=== Given entries ===

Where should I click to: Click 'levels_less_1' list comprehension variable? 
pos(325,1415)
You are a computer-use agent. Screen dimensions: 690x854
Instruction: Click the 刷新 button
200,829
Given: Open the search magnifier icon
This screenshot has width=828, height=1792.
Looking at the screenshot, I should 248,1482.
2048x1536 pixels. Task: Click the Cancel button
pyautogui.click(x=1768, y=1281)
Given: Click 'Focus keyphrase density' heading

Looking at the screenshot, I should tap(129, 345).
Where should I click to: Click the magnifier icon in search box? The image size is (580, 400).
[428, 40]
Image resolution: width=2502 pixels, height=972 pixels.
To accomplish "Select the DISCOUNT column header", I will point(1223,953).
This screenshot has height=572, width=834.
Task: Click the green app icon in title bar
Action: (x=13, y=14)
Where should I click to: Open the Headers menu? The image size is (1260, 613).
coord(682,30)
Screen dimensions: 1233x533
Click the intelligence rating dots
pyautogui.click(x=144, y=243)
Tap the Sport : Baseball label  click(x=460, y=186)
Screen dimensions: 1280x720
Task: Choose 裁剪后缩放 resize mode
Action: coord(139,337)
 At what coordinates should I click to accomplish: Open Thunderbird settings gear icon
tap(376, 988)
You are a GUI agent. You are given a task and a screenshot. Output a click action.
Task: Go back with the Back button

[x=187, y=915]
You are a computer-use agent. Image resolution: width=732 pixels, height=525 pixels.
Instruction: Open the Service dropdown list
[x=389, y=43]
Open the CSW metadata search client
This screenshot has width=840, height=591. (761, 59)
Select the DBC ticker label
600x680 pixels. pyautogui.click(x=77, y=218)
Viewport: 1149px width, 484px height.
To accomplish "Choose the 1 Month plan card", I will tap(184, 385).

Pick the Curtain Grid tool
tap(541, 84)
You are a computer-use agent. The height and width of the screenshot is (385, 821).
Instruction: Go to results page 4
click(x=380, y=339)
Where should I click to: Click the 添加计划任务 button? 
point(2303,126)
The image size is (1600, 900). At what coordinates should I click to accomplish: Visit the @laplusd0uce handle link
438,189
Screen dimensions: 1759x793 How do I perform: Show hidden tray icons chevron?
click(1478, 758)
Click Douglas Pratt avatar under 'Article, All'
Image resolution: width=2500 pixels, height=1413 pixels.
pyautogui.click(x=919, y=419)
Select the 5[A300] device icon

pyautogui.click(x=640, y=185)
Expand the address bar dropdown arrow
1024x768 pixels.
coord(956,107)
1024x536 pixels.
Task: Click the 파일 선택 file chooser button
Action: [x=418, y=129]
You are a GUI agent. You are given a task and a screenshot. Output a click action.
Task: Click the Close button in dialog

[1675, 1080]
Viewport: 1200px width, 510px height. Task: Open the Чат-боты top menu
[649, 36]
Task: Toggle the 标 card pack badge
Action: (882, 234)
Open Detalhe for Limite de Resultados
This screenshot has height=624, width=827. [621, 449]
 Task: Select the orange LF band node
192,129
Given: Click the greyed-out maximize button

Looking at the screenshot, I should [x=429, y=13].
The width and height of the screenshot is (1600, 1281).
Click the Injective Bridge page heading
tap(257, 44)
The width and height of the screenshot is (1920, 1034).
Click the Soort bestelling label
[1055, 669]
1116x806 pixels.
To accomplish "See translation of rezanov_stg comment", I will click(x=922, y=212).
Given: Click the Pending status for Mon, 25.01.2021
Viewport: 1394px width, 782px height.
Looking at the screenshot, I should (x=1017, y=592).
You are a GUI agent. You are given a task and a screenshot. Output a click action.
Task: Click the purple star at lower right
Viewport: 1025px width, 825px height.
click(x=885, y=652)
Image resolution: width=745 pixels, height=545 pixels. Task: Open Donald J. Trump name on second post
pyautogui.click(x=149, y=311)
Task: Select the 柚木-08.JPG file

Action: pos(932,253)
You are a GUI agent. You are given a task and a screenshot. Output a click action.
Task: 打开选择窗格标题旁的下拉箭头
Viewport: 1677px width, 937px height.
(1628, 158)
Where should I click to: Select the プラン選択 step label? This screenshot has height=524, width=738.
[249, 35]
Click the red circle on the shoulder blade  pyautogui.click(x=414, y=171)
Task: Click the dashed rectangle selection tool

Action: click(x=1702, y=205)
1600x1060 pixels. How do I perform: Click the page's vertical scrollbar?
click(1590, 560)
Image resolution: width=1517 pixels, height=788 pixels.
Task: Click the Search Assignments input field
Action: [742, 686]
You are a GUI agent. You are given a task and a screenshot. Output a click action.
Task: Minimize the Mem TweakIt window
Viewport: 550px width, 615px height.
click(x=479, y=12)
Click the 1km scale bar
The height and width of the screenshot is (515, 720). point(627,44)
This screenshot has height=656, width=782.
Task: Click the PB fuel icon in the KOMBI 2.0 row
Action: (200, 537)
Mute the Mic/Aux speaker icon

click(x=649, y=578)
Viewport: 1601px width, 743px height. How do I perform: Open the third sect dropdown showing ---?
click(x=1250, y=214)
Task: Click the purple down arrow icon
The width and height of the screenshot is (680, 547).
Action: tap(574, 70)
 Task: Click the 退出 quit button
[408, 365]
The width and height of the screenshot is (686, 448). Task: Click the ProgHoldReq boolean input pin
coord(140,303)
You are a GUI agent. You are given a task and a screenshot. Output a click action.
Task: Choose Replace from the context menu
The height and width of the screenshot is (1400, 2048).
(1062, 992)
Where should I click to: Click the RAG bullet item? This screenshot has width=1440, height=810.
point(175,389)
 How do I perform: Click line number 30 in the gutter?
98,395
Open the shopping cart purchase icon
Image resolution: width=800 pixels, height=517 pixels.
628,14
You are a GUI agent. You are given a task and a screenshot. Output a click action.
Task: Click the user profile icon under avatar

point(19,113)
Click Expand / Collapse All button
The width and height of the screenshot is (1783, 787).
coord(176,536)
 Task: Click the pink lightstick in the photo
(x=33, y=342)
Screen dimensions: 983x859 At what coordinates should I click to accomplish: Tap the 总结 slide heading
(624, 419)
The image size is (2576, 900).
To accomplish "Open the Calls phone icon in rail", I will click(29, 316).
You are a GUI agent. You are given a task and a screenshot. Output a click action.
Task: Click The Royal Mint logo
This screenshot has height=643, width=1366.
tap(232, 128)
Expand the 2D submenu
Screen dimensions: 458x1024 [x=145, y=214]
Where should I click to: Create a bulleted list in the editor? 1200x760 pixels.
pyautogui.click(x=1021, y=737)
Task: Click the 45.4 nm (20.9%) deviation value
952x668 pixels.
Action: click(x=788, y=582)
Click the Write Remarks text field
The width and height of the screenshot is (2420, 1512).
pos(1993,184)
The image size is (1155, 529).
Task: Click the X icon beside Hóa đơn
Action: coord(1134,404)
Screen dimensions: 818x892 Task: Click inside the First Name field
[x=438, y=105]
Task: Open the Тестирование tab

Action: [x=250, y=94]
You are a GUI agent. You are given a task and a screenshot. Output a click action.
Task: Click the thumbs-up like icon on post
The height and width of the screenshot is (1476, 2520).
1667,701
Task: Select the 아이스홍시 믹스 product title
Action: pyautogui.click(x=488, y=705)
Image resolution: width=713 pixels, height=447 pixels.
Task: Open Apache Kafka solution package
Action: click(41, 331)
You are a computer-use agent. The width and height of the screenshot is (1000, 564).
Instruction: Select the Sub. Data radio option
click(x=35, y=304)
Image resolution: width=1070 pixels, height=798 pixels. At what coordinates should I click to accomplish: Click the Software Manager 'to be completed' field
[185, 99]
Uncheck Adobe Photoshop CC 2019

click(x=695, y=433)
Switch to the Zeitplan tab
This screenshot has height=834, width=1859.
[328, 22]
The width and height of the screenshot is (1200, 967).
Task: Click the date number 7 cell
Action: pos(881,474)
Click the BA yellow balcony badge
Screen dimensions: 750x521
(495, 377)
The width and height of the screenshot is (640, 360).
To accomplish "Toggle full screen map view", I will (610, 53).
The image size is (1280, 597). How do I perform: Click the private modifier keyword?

===

• Objective
Counting with case mattering, how many lines in the material above contain the string "dimensions"? Reply with the number alone.

• Answer
8